Since 2013, Ford has been involved with Smack’d as a speaker. It is a Pillars presentation that is a mix of domestic violence information and a personal story told by a survivor to groups at churches, hospitals and schools.
Here, as a living snapshot of the one in four women who will experience domestic violence in their lifetime, Ford, with emotion in her voice, shared her survivor story again.
Her cycle of abuse
Jamelie met and fell in love with Bob (a fictitious name) in Maywood. Her cycle of abuse began on a date at a drive-in movie. He hit her with an open palm in the face when her toddler, who was in the back seat, was too loud.
“I told him to take me and him home,” Ford said. “…and, to apologize. He said, ‘I do not know why I did that, Jamie. That won’t happen again. I am just aggravated and tired today.'”
Weeks of flowers, romantic dinners and love talk soon faded away, as the battering resumed with him, now her live-in boyfriend, having the need to control her whereabouts 24/7.
“Me and the kids had gone to a birthday party, and when we pulled up in the driveway, he was on the porch waiting, and he started running toward the car,” Ford said. “I rolled up the window, and he put his whole fist through the window, and the glass splattered all over my face. He was getting ready to hit me again. But I pressed on the gas…and the first person I saw I asked them to call the police, and they did.”
That time, and many other times, the police did not lock up Bob. There were times he would disappear for two to three days but would come back to restart his cycle of ping ponging between loving her, then choking, or hitting her with an open hand or fist, or brutalizing her with a switch blade and gun, until she begged for her life time and again.
At the point where she no longer felt safe, Jamelie fled to Pillars’ Constance Morris House, but didn’t stay long, choosing to believe that Bob was no longer a threat.
Twenty-two years ago, on Sept. 24, is when her belief was put to the test.

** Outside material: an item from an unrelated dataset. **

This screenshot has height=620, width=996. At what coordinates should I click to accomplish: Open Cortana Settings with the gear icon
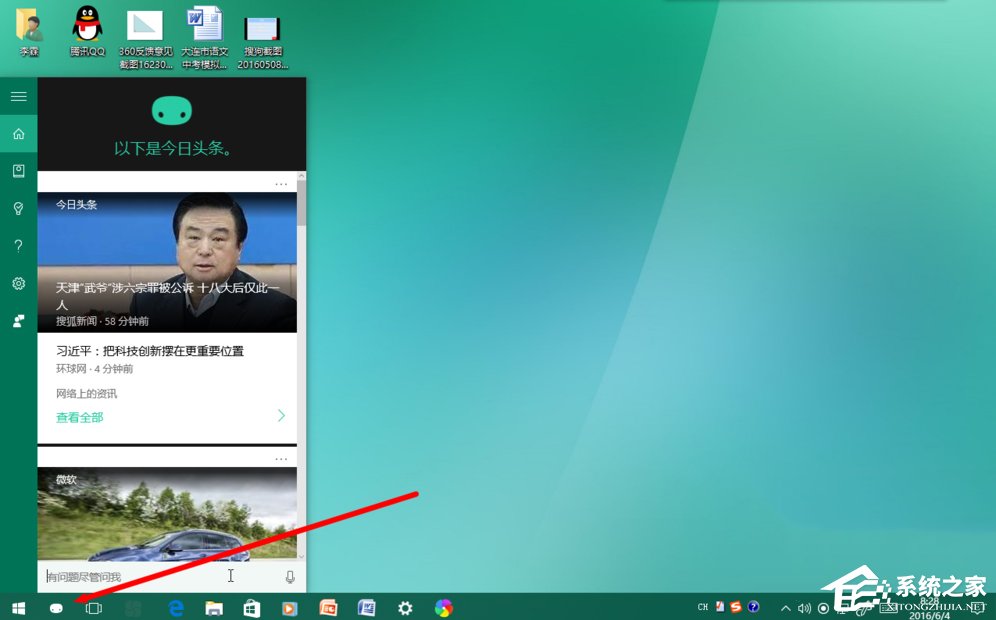point(18,284)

“[We quarreled] and Bob said, ‘Look, bi–h, I am going to show you how crazy I can be,’ and then he jumped on me, hitting me with a closed fist in my face. I was trying to protect myself, so I grabbed the phone off the nightstand and hit him. It made it worse. He took my arm until he pulled it all the way back and broke it. I was defenseless, and he kept beating on me,” Ford recalled. “He took a switch blade razor and put the blade next to my neck and said you better say your last words because you are going to die in here. Long story short, he said I wasn’t worth it and walked out of the house. I filed charges. He was locked up and I went to heal at a far away domestic violence shelter.
“Many people will ask me, why did you go back? Did you bring this abuse on yourself? I understand now that it was because I was suffering with my own low self-esteem because I was so much in love with him that I could not see the forest through the trees. And, growing up, I was taught by my stepdad that you can love somebody, and still be abusive in some ways,” Jamelie says. “I have had to really grow myself, and learn what a really good and healthy relationship is. Pillars has helped me with that.”